Functional and structural correlations have been reported in terms of FAF and microperimetry. In a recent study18 where FAF images of 32 Stargardt patients were correlated with microperimetry in order to assess a retinal structural and functional correlation, the authors reported that areas of either a mottled loss or increase in autofluorescence did not adequately define non-functioning retinal regions. Other authors also agree that patchy areas of decreased or increased FAF are difficult to interpret, since they may or may not correspond to areas of measurable retinal function.19 When we compared microperimetry responses to FAF abnormalities, retinal sensitivity in the enhanced ring of FAF was markedly decreased in four eyes while six eyes had markedly to moderately subnormal responses. On the other hand, FAF images in our study showed that visualization of fundus flecks (especially newly formed flecks) was enhanced in comparison to SLO infrared images and fundus photographs. Overall comparison of imaging techniques showed that SLO infrared images detected a larger area of retinal pigmentary abnormalities that were less apparent on FAF images or fundus photographs (both in early and advanced cases).

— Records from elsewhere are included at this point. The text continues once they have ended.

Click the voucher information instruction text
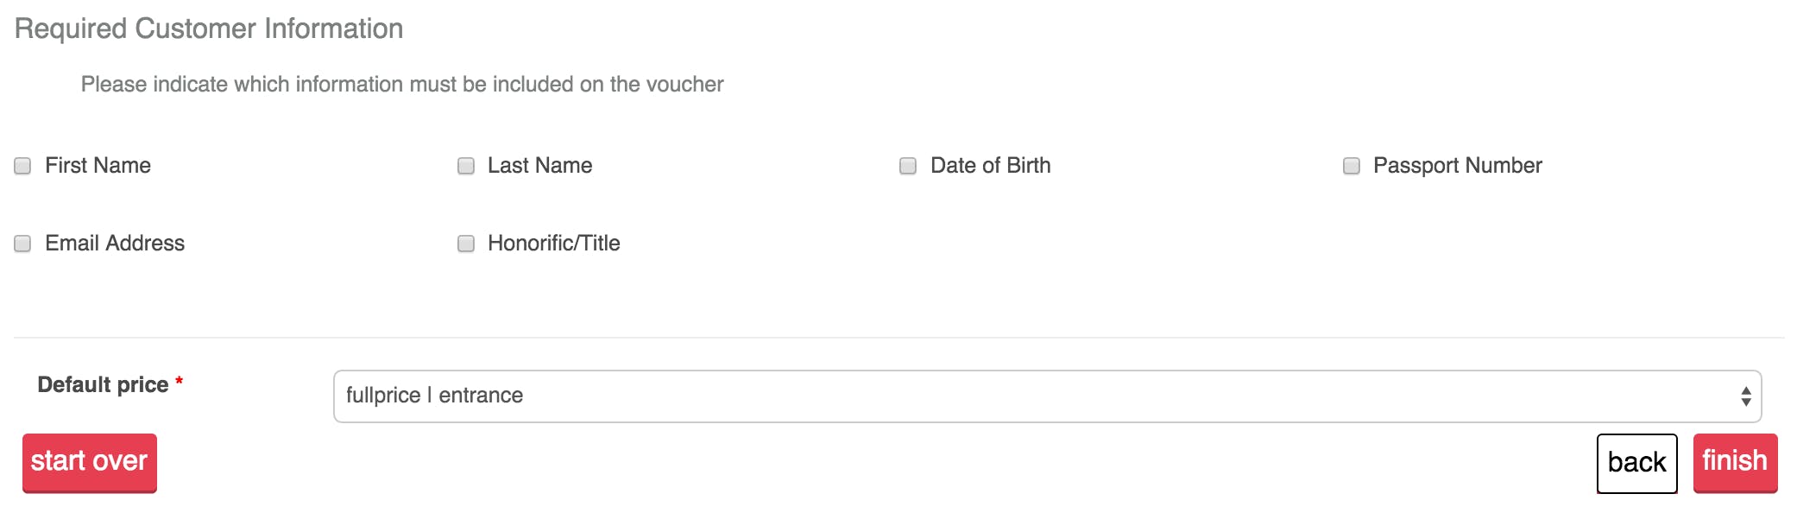The height and width of the screenshot is (513, 1797). pos(402,85)
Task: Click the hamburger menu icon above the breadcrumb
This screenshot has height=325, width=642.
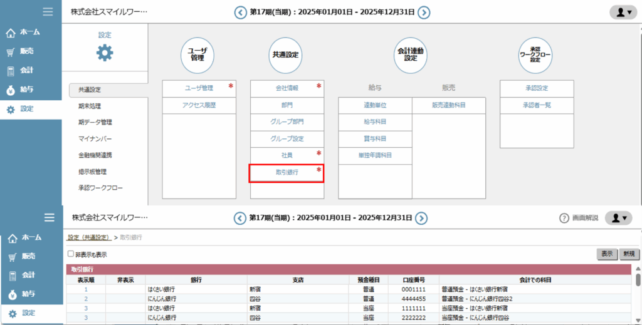Action: (x=50, y=217)
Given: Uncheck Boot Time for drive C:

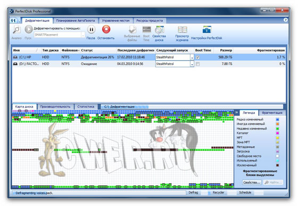Looking at the screenshot, I should pos(197,57).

In summary, a combined spectral domain OCT/SLO-microperimetry device allows direct correlations of structural abnormalities with functional defects that should be useful for monitoring patients but also for the determination of the most optimal retinal areas for potential improvement of retinal function in Stargardt patients during future clinical trials. Our study emphasizes that findings on SLO infrared testing can correlate with structural fundus changes as determined by OCT testing, and the degree of functional loss, as measured by SLO-microperimetry, in both early and advanced stages of disease in Stargardt patients and likely in patients with other inherited macular dystrophies.
Brief summary.
A combined Spectral domain OCT/SLO-microperimetry device was shown to provide an opportunity to correlate structural abnormalities with the degree of functional impairment in patients with Stargardt disease.
Acknowledgments
Supported by the Foundation Fighting Blindness, Owing Mills, Maryland, and Grant Healthcare Foundation, Chicago, Illinois (GAF); NIH core grant EY01792; and an unrestricted departmental grant from Research to Prevent Blindness.
Footnotes
The authors (AA, GAF, ML, MAG) have no financial or proprietary interest in any of the products or techniques mentioned in this article.